» **Problem**: Rewrite the part that opens with the line containing "Expand the Engagements chevron" and closes with the line containing "Action: click(171, 143)", putting "Image size:" wherever "The image size is" appears and leaving everything else unchanged.

» **Supplied information**:

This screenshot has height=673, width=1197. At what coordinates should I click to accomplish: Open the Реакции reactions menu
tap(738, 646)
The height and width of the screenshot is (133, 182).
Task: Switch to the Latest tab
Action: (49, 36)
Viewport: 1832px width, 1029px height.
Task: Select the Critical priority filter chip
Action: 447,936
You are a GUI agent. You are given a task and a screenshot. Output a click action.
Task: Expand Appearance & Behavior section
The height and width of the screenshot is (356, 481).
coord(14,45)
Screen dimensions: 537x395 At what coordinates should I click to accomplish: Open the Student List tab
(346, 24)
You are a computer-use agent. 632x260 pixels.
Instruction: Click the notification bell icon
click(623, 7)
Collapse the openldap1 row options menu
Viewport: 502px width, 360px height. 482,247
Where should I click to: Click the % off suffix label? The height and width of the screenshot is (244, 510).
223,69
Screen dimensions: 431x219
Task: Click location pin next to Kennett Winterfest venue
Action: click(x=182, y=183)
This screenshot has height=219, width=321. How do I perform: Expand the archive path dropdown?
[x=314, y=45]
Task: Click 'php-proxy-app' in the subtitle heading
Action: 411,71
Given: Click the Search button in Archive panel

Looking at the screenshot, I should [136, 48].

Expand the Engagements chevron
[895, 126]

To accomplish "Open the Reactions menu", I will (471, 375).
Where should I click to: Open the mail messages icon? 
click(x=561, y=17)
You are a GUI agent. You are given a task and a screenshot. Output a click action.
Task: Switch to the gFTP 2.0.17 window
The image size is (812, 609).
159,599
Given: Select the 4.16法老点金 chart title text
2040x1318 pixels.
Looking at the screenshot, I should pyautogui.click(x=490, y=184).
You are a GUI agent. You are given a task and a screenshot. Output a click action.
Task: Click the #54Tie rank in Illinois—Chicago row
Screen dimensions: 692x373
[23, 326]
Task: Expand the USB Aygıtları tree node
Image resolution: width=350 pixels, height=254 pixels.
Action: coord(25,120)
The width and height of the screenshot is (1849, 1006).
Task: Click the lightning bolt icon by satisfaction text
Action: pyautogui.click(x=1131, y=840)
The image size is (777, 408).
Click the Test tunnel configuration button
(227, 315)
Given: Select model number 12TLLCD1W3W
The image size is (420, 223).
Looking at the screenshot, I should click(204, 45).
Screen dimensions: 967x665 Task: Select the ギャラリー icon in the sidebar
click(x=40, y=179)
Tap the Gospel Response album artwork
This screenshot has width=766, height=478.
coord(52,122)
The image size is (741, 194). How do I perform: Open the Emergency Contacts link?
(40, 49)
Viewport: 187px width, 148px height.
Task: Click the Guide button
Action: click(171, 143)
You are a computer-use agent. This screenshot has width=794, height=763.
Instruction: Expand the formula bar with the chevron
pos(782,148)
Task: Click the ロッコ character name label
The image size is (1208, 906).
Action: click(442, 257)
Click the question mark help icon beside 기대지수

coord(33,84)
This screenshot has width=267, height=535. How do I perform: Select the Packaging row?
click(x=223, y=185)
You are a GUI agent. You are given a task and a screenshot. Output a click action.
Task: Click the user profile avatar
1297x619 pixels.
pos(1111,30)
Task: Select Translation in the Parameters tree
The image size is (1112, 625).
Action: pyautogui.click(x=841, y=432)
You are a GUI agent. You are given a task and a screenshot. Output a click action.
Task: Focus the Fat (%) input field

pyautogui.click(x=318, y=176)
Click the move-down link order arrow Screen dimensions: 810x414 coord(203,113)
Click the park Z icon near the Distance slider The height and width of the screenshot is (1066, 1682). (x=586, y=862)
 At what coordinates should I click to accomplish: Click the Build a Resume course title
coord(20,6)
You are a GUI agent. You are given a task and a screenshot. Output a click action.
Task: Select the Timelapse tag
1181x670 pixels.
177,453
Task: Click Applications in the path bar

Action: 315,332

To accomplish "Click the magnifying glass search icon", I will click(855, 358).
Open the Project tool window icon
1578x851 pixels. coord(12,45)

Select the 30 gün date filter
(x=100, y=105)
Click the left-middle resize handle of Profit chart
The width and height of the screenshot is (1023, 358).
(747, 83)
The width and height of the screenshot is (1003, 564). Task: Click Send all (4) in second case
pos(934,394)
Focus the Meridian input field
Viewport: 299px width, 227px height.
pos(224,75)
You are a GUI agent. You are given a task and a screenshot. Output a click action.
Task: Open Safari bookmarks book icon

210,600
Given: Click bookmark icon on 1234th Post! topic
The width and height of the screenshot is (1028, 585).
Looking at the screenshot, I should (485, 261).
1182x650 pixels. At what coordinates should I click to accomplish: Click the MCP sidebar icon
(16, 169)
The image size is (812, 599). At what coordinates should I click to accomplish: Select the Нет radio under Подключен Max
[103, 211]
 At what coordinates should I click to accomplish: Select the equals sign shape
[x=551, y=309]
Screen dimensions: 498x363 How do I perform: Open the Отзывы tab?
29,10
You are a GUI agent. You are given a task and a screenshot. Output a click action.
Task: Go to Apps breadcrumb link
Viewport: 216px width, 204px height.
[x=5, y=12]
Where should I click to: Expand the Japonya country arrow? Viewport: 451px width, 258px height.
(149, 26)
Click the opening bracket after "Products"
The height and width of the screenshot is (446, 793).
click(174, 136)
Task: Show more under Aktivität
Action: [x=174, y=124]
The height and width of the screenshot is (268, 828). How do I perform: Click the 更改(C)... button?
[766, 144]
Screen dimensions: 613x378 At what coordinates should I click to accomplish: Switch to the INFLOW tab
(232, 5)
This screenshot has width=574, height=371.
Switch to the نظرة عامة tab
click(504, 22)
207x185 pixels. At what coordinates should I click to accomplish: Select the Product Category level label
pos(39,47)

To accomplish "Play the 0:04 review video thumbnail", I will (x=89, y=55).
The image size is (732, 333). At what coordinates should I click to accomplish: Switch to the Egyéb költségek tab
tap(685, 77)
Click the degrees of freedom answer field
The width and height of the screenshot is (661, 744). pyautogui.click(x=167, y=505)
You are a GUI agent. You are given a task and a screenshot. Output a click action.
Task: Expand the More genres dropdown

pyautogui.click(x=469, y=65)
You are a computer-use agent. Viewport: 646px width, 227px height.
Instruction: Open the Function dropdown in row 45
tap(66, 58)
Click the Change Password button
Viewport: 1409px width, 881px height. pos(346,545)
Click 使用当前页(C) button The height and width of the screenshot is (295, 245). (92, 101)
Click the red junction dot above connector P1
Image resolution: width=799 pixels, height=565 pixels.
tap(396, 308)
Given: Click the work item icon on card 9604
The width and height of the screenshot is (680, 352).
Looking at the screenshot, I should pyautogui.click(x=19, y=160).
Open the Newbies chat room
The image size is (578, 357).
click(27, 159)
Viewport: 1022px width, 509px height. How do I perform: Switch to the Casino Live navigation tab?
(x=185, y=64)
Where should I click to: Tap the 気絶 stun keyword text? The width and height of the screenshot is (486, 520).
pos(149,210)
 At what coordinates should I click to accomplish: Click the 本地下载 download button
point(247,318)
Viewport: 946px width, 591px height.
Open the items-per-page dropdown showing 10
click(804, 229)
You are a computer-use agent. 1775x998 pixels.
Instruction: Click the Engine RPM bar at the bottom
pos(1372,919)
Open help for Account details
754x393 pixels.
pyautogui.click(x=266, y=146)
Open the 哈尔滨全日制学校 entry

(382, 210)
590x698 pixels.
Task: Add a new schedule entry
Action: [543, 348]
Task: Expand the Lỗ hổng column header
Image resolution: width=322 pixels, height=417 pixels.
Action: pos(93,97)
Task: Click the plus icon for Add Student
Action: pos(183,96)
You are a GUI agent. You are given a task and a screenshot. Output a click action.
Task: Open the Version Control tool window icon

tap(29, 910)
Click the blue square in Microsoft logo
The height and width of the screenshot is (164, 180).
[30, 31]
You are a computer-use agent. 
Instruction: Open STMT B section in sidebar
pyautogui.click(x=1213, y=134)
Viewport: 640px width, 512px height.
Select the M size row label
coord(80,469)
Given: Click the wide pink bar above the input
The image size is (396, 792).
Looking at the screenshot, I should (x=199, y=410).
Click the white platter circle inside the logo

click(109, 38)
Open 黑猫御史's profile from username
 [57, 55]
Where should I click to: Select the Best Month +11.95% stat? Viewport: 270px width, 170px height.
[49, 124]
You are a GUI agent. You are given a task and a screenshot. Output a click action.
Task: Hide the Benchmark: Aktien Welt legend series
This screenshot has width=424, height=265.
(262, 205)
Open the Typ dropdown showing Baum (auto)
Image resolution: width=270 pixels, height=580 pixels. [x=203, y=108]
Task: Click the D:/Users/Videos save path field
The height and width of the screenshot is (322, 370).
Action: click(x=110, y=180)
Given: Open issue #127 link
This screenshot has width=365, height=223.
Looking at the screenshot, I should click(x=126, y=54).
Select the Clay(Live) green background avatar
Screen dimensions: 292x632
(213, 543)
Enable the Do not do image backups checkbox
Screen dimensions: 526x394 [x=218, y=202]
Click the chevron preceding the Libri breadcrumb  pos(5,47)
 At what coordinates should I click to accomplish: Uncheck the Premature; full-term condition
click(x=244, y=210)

» **Complete response**:
Expand the Engagements chevron
[895, 126]

To accomplish "Open the Reactions menu", I will (471, 375).
Where should I click to: Open the mail messages icon? 
click(x=561, y=17)
You are a GUI agent. You are given a task and a screenshot. Output a click action.
Task: Switch to the gFTP 2.0.17 window
Image size: (812, 609).
159,599
Given: Select the 4.16法老点金 chart title text
2040x1318 pixels.
Looking at the screenshot, I should pyautogui.click(x=490, y=184).
You are a GUI agent. You are given a task and a screenshot. Output a click action.
Task: Click the #54Tie rank in Illinois—Chicago row
Screen dimensions: 692x373
[23, 326]
Task: Expand the USB Aygıtları tree node
Image resolution: width=350 pixels, height=254 pixels.
Action: coord(25,120)
The width and height of the screenshot is (1849, 1006).
Task: Click the lightning bolt icon by satisfaction text
Action: pyautogui.click(x=1131, y=840)
Image size: (777, 408).
Click the Test tunnel configuration button
(227, 315)
Given: Select model number 12TLLCD1W3W
Image size: (420, 223).
Looking at the screenshot, I should click(204, 45).
Screen dimensions: 967x665 Task: Select the ギャラリー icon in the sidebar
click(x=40, y=179)
Tap the Gospel Response album artwork
This screenshot has width=766, height=478.
coord(52,122)
Image size: (741, 194). How do I perform: Open the Emergency Contacts link?
(40, 49)
Viewport: 187px width, 148px height.
Task: Click the Guide button
Action: click(171, 143)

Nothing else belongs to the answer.